Para muchos que estando enfermos, no son enfermedades gravísimas ni viven sus últimos momentos, sino que soportan debilidad física e incluso moral (los achaques de la edad, por ejemplo), la Iglesia ofrece otro rito, tanto en la casa del enfermo como para celebrarlo en la iglesia, de manera comunitaria, que es la Bendición de los enfermos. La liturgia de la Iglesia es muy rica y si se la conoce, pastoralmente daría una impronta espiritual.

El Bendicional dice:

"Existe la antiquísima costumbre, que tiene su origen en la manera de obrar del mismo Cristo y de los apóstoles, de que los enfermos sean bendecidos por los ministros de la Iglesia. Los ministros, cuando visitan a los enfermos, deben conservar diligentemente lo que se dice en el Ritual  de la unción y de la pastoral de los enfermos, núms. 87-90; pero sobre todo les han de poner de manifiesto la solicitud y el amor de Cristo y de la Iglesia.
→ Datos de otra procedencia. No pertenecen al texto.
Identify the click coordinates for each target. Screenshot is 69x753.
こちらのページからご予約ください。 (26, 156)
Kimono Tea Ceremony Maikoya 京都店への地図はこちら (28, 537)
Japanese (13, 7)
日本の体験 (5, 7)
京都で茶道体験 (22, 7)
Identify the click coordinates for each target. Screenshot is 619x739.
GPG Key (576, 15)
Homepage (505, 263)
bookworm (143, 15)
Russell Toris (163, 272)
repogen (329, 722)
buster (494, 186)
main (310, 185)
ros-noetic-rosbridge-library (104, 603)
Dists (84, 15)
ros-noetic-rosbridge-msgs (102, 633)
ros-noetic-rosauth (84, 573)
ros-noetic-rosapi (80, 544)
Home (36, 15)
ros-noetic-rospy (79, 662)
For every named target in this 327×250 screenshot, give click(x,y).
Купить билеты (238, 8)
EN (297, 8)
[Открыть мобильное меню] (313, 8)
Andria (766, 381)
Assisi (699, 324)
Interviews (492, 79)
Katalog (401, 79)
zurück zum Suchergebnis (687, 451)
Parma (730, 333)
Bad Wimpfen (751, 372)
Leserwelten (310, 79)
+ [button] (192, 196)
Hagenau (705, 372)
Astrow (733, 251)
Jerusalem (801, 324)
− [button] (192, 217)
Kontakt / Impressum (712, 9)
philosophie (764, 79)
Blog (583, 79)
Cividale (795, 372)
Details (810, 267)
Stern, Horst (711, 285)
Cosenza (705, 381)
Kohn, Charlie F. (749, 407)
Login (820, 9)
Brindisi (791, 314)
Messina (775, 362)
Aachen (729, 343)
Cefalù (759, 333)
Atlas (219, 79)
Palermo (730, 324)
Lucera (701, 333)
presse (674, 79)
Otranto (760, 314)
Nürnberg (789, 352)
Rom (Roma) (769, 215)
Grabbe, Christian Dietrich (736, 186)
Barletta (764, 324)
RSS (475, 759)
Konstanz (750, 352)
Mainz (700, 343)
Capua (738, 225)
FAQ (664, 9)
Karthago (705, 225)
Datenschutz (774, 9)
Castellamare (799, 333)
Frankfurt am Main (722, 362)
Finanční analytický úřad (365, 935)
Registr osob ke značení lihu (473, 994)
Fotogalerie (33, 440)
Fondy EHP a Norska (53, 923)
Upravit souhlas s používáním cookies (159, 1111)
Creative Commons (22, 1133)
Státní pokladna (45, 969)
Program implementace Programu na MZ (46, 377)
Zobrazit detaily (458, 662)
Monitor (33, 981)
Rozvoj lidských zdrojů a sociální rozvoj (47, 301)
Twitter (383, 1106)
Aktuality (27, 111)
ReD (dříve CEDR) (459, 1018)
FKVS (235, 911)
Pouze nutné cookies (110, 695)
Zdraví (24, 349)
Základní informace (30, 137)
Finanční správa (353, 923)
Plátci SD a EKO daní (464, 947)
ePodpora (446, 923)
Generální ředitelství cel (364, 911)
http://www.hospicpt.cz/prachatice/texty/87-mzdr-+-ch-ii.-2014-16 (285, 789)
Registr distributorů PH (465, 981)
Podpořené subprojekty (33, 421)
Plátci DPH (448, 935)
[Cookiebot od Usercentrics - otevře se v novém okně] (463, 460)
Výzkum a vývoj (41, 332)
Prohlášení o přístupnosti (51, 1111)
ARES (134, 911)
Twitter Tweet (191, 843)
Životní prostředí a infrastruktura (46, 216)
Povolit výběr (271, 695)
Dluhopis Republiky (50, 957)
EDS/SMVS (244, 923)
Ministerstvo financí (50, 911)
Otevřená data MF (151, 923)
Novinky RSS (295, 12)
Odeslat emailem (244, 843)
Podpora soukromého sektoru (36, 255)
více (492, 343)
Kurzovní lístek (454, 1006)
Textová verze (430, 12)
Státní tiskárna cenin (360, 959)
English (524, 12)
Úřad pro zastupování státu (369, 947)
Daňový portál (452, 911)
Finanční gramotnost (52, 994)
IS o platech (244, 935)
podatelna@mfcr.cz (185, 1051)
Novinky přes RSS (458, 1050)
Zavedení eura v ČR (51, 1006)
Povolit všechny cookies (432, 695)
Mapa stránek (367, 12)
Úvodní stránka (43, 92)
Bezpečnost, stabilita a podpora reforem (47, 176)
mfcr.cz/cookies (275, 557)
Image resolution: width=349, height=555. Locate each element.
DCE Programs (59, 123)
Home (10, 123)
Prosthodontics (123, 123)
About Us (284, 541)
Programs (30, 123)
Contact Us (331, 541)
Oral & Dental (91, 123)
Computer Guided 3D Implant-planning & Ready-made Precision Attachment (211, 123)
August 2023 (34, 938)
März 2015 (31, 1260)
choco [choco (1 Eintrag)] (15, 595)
El rito que aquí se describe puede utilizarlo el sacerdote, el diácono y también el laico, con los ritos y preces previstos para el laico; todos estos, respetando la estructura y los principales elementos del rito, adaptarán la celebración a las circunstancias concretas de los enfermos y del lugar" (Bend., n. 293. 295).